Последние годы Куин гнал от себя воспоминания о подобных историях. Думать о детях, особенно детях, которых преследовали, с которыми дурно обращались, которые умерли, так и не успев повзрослеть, ему было тяжело. И если Стилмен был тем самым негодяем с кинжалом, если он вернулся, чтобы отомстить мальчику, чью жизнь загубил, – Куин ему помешает. Он понимал, что вернуть к жизни собственного сына ему не дано, но вот не дать погибнуть другому в его силах. Сейчас такая возможность представилась, но, когда он вышел на улицу, мысль о том, что ему предстоит совершить, показалась сущим кошмаром. Он вспомнил маленький гробик с телом сына, вспомнил день похорон и как гроб опускали в землю. Вот что такое полная изоляция, сказал он себе. Вот что такое непроницаемая тишина. А ведь его сына тоже звали Питер.

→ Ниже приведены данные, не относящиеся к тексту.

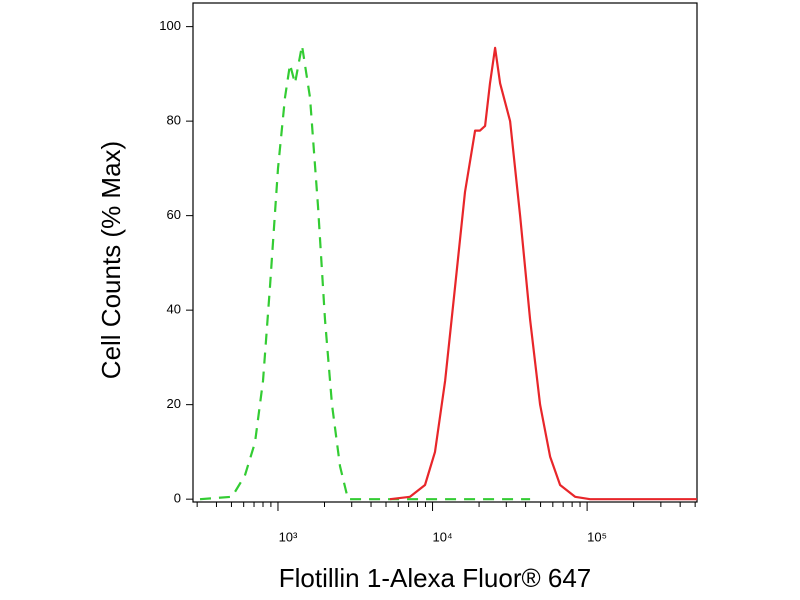 This screenshot has height=600, width=800. I want to click on y-tick-label: 60, so click(174, 214).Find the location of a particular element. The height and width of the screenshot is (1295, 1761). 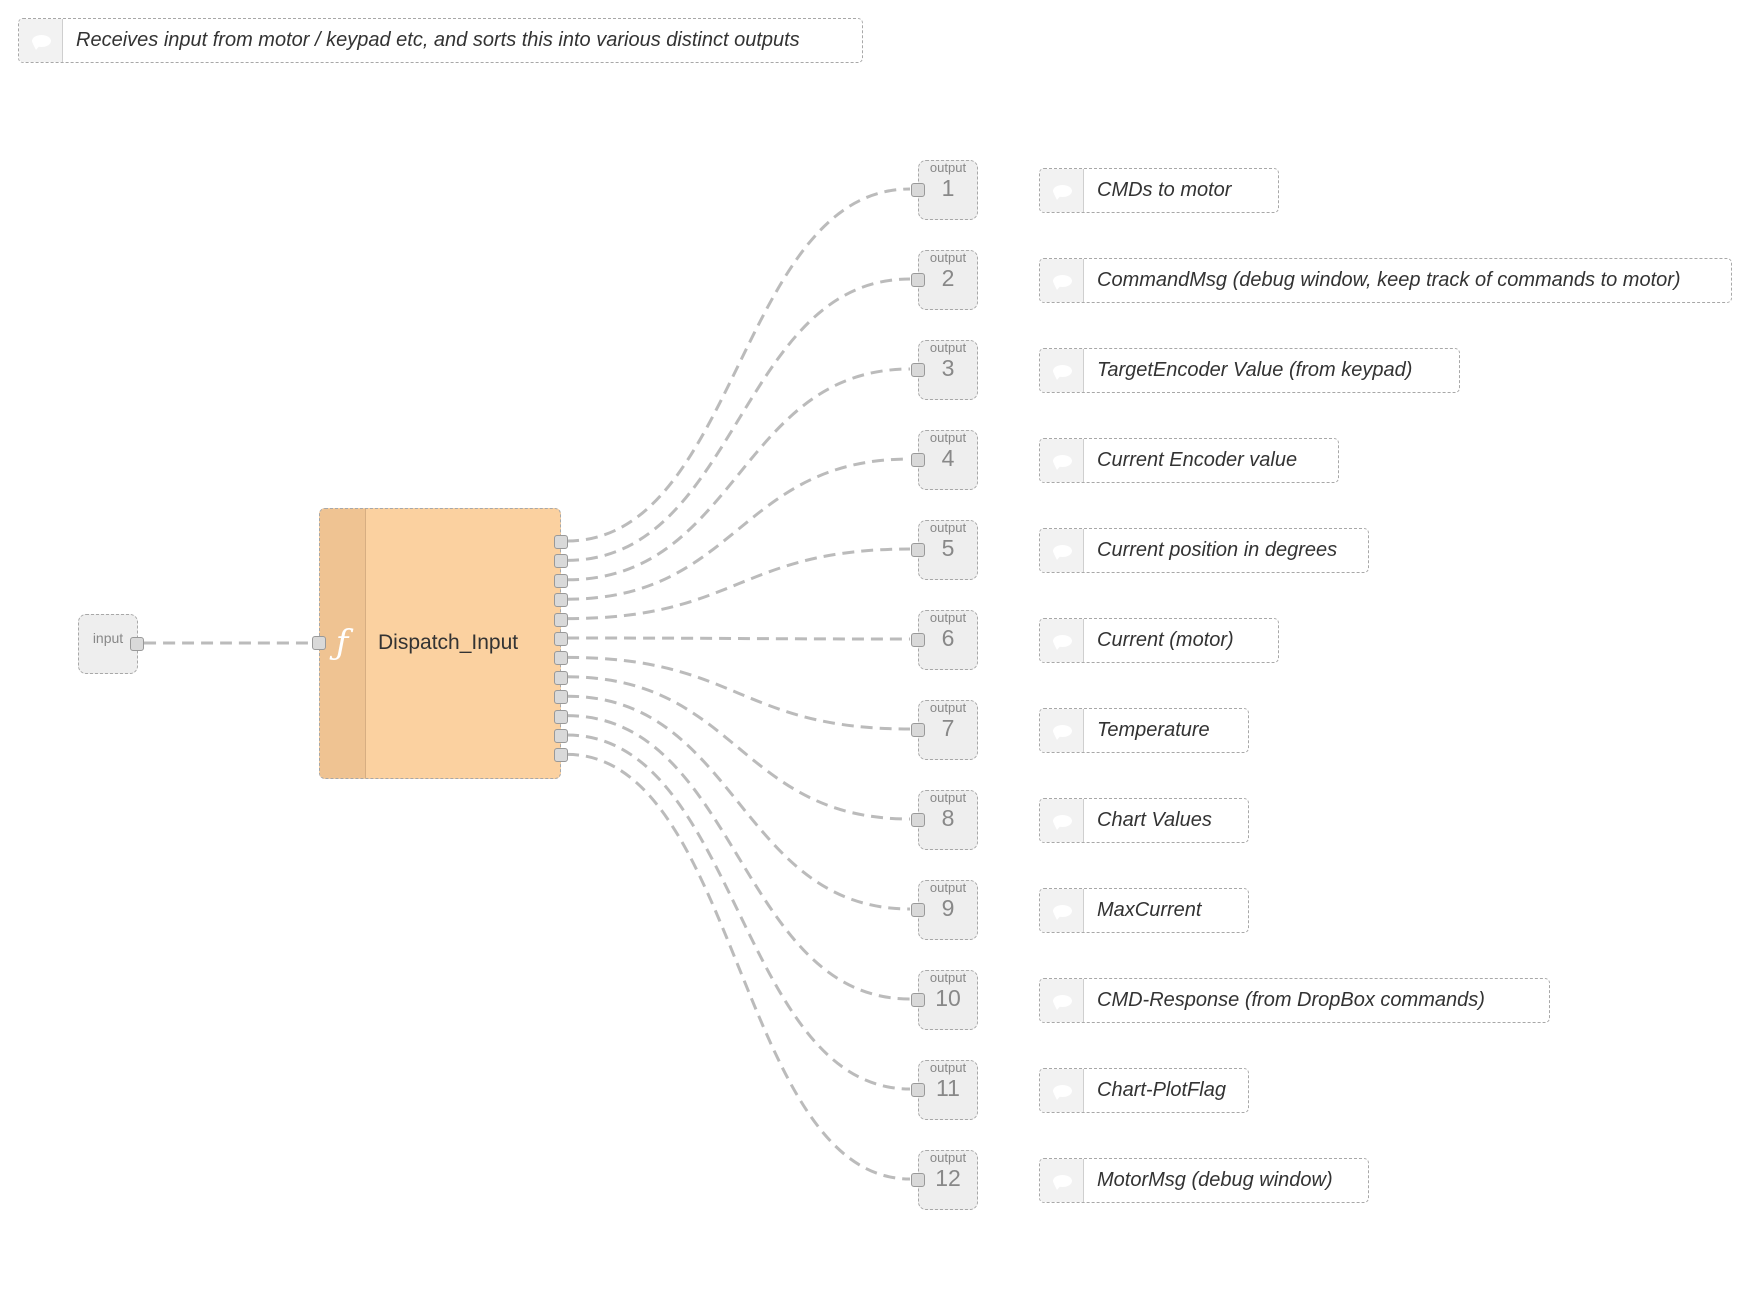

output-comment-3: TargetEncoder Value (from keypad) is located at coordinates (1250, 370).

На углу 72-й стрит и Мэдисон авеню Куин остановил такси. Пока машина ехала через парк в сторону Уэст-сайда, он смотрел в окно и раздумывал, те ли это деревья, которые видел Питер Стилмен, когда выходил на воздух и на свет. Интересно, видит ли Питер то же самое, что и он, или воспринимает мир совсем иначе? И если дерево – не дерево, то что же оно такое?
Выйдя из такси у своего дома, Куин вдруг почувствовал, что ужасно голоден. С раннего утра он ничего не ел. «Странно, как быстро пролетело время», – подумал он. По его подсчетам, он просидел у Стилменов больше четырнадцати часов, и в то же время ощущение было такое, будто он пробыл там от силы часа три-четыре. В результате ему ничего не оставалось, как в недоумении пожать плечами и сказать себе: «Надо научиться смотреть на часы почаще».

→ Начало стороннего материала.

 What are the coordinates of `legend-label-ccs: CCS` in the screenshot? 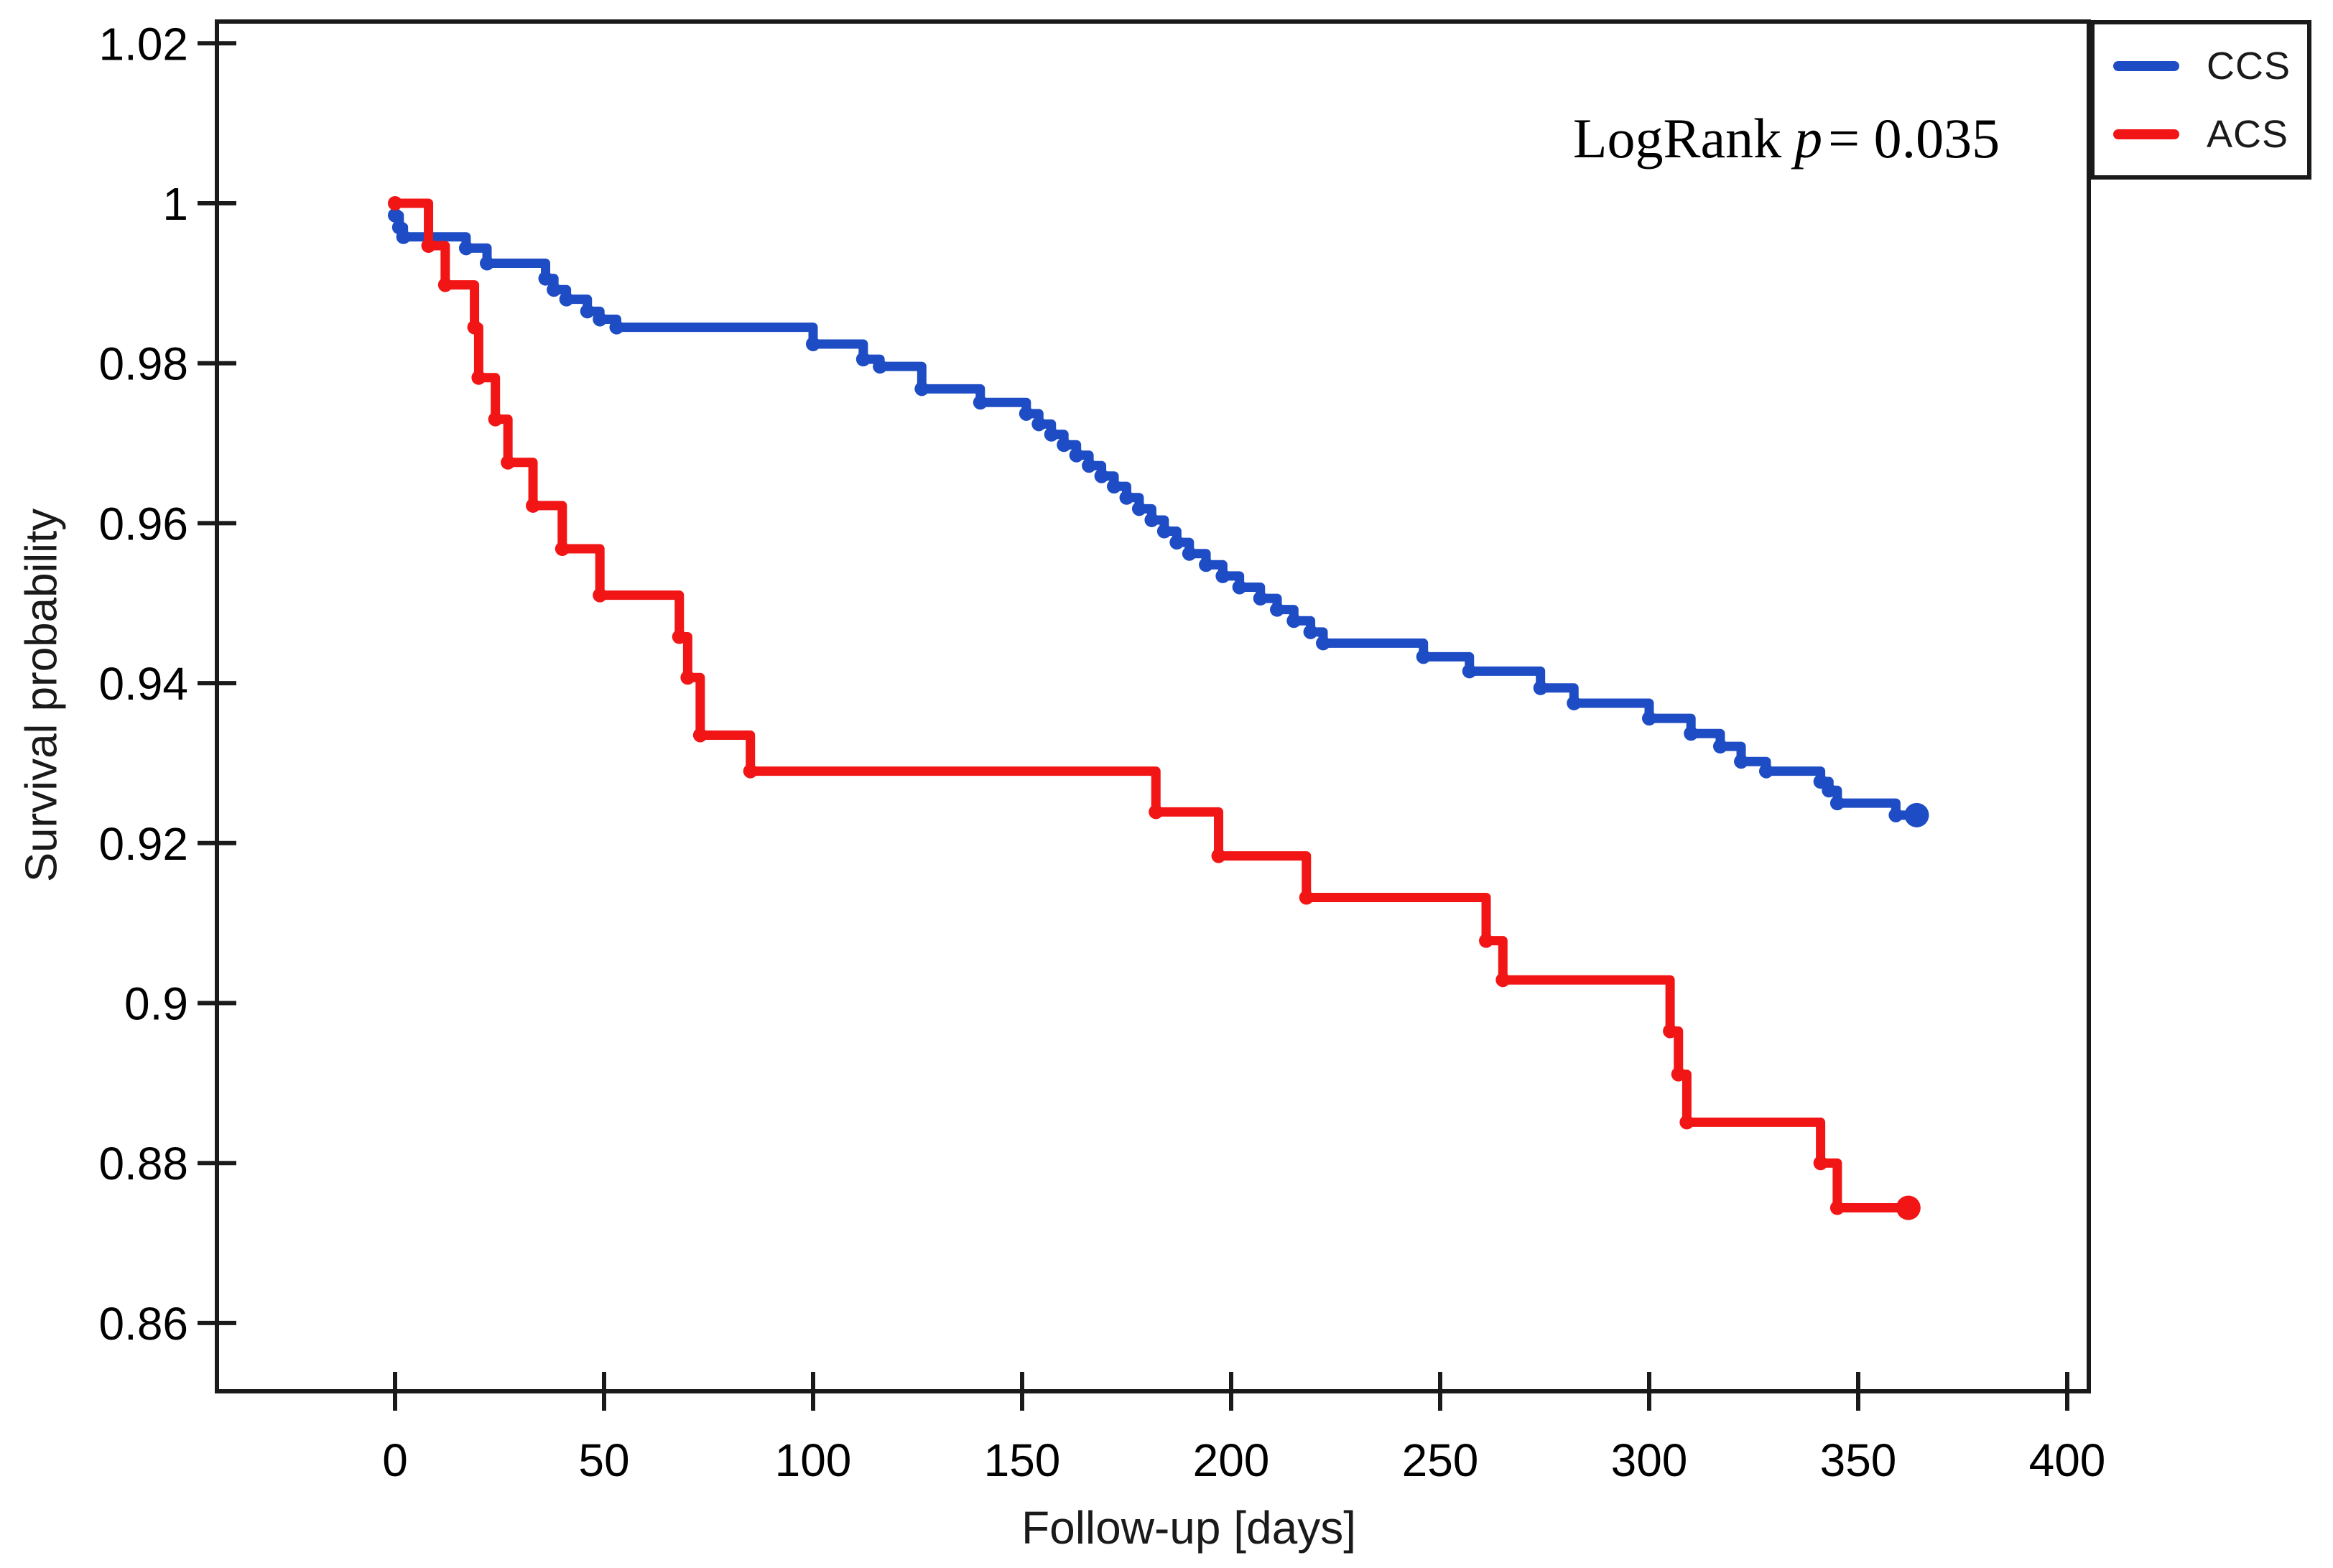 It's located at (2249, 66).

Он вернулся на 107-ю стрит, повернул налево на Бродвей и, двинувшись в сторону от центра, стал искать, где бы перекусить. Сегодня вечером в бар идти не хотелось: полумрак, пьяный гомон, хотя в принципе он ничего против баров не имел. Переходя 112-ю стрит, он увидел, что закусочная «Хайтс» еще открыта, и решил зайти. Это было ярко освещенное и в то же время мрачноватое заведение с большим, забитым порножурналами стеллажом у стены, отсеком, где продавались писчебумажные товары, еще одним отсеком с газетами и с десятком столиков вокруг длинной стойки из жаростойкого пластика с вращающимися табуретами. За стойкой, в белом картонном поварском колпаке, стоял высокий пуэрториканец, в задачу которого входило приготовление жилистых гамбургеров, подогретых сандвичей с незрелыми помидорами и вялым зеленым салатом, молочных коктейлей и сдобных булок. Справа от пуэрториканца за кассой пристроился хозяин, маленький лысеющий человечек с курчавыми волосами и выжженным на руке ниже локтя номером заключенного концлагеря; курчавый распоряжался сигаретами, трубками и сигарами. В данный момент он сидел, погрузившись в чтение ночного выпуска «Дейли ньюс».